I couldn't find any way of doing this (well, not yet anyway).
Adobe uses the underlying OS certificate store. In Windows, this means the same one that IE (and Google Chrome) use.
The only solution I've come up with is to, under linux, follow the instructions in the link you included, and for Windows, have the user download/install the client certificate via IE (and the server root CA as well, as we've a self-signed certificate for the organisation), then Air uses those certificates.
This comes with some annoyances -
- Unless the user installs the root CA, they are asked to confirm the server's security certificate.

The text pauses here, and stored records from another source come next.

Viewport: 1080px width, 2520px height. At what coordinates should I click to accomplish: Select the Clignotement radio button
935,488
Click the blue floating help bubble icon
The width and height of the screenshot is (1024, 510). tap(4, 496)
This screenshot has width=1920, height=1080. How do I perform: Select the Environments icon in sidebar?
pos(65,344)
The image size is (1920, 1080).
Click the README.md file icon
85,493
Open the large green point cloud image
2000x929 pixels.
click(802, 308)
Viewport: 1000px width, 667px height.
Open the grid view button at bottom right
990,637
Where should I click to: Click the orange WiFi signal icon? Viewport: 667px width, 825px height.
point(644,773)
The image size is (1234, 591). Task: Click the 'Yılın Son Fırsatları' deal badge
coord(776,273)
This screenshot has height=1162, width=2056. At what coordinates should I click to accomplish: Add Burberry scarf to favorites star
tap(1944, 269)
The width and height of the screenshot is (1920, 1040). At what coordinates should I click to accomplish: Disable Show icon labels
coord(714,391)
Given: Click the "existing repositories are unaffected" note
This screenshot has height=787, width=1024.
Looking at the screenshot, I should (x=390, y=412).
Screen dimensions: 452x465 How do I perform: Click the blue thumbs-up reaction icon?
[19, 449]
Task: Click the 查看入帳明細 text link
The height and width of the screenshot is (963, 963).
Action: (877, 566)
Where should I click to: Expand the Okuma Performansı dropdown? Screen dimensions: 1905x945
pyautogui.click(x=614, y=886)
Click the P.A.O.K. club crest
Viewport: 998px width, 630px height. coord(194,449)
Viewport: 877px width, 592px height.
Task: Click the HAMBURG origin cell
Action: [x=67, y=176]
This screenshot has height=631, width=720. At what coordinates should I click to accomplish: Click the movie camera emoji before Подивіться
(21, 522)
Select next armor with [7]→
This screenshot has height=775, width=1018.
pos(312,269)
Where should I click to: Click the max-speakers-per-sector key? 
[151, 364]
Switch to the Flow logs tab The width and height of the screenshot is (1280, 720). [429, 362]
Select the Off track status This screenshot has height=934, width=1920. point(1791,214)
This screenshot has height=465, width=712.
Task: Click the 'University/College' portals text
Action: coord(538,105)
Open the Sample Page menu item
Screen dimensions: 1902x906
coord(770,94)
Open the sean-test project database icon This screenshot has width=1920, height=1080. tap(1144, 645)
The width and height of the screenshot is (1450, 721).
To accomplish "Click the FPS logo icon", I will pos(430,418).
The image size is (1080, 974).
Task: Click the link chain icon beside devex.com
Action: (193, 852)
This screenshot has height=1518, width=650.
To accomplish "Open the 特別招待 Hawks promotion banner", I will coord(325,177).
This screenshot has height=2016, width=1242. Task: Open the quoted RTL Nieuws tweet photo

- The user will be asked to confirm the client certificate is used on every request to the server (and in a business application that does a lot of data requests, this makes it unusable). To work around this, the only way I've found is to have the user go into IE, go and enable
Tools -> Internet Options -> Security -> Custom Level -> Miscellaneous -> "Don't prompt for client certificate selection when no certificate or only one certificate exists"
. This stops the constant requests (though of course, doesn't work if there is more than one certificate.
- Adobe Air will still fail, with all of this though, unless the user also goes, in IE, to
Tools -> Internet Options -> Advanced -> Security -> "Check for service certificate revocation*"
and unchecks this. This is probably only necessary with self-signed server certificates for servers that don't support revocation, but I'm not sure.
Anyway, as you can see, it's all a horrible mess.